Now I am not against Mass. Far from it, I attend daily. But Antony Abbot realized that the practice of religion was not enough. There is something more, something beyond even the most fervent practice of religion. Eighty some years ago Simone Weil wrote an essay in which she clearly distinguished the Love of God from the Love of Religion. (Simone Weil, Waiting For God, trans. By Emma Craufurd, New York: Harper & Row, 1973.) Religion is Religion—it isn’t God. The Church is the Church—it isn’t God. Religion or the Church can be the path to God and while it might advance you along the way, it ultimately will fall short of the destination. And often Religion or the Church are misused as paths that only circle back upon themselves. Even the Sacraments will ultimately fall short. The Uncreated can never be encapsulated in the created, the Creator in the creature. This is why monks and nuns—real monks and nuns—have an affinity for agnostics. They know how elusive God is. God is always one step beyond us. We arrive at the place where God was only to find that God has slipped away leaving a trace, a scent, some intangible sign that only makes us more ardent in our pursuit. And at the same time we are pursuing him, ever more ardently, we begin to suspect that he is, in fact, pursuing us—luring us on ever deeper into Mysterium—mysterium tremendum et fascinans. And it is this that drives men and women into monasteries.
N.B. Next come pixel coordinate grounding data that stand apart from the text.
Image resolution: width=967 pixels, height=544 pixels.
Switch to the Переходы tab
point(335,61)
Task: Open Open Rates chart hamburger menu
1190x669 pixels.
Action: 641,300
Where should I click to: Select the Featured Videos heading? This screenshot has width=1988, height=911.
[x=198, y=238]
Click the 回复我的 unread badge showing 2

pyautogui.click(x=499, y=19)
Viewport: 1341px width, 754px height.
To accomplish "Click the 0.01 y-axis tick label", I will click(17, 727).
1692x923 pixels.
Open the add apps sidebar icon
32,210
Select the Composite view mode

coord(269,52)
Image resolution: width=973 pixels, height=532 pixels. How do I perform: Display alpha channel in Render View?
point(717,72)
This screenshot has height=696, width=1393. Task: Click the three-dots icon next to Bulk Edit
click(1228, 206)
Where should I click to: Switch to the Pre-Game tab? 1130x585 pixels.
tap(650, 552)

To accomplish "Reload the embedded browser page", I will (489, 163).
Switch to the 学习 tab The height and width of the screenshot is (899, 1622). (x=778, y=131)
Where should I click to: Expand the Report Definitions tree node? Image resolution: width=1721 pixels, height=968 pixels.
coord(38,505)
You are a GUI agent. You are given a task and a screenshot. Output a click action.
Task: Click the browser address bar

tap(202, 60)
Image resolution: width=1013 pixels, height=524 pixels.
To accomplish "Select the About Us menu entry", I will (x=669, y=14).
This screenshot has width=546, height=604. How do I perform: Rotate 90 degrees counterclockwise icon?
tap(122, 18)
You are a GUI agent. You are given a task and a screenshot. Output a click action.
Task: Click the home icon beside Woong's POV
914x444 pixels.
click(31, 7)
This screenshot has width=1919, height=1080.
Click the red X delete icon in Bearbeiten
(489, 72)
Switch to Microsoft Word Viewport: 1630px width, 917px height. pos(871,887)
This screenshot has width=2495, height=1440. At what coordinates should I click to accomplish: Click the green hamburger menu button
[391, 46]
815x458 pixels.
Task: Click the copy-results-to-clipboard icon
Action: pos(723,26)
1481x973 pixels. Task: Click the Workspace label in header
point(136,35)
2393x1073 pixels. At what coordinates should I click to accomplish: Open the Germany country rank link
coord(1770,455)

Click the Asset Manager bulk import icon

Sometimes in history the monasteries have taken on lives of their own—lives that distract the monk or the nun with the needs of administration, of building a church, of organizing the work, of feeding and clothing a community, of raising the money to do it all. At the same time the formal prayers can easily replace the inner eros that impels the monk or nun on. The need to practice the chant or shine the candleholders can seduce the heart away from its hunt and the monk or nun can forget the vision of their earnest years. That is a tragic pitfall one hopes they can avoid. It is not unique to Christian monasticism—read the Dalai Lama and he will tell you the same about monks in his tradition who become lost in the superficial details and observances of their lives. But monastic life is no place for religious people. It is certainly no place for the pious. Monastic life isn’t about the habit or the incense or even the chant. All that is just icing on the cake—maybe even a seduction away from the heart of the life which is simply to seek God in his nakedness and in ours.
And this is why we need to hear more of the monastic voices in the Church. They have a wisdom that speaks beyond the superciliousness of the pious and directly to the dark night of the seeker. As Elizabeth Barret Brownking wrote
Earth’s crammed with heaven
And every common bush aflame with God
And only he who sees takes off his shoes
The rest sit round it
And pluck blackberries
A lot of people are plucking blackberries—we need people in the Church today who can point and shout: “Fire!” For what a fire it is for those with eyes to see.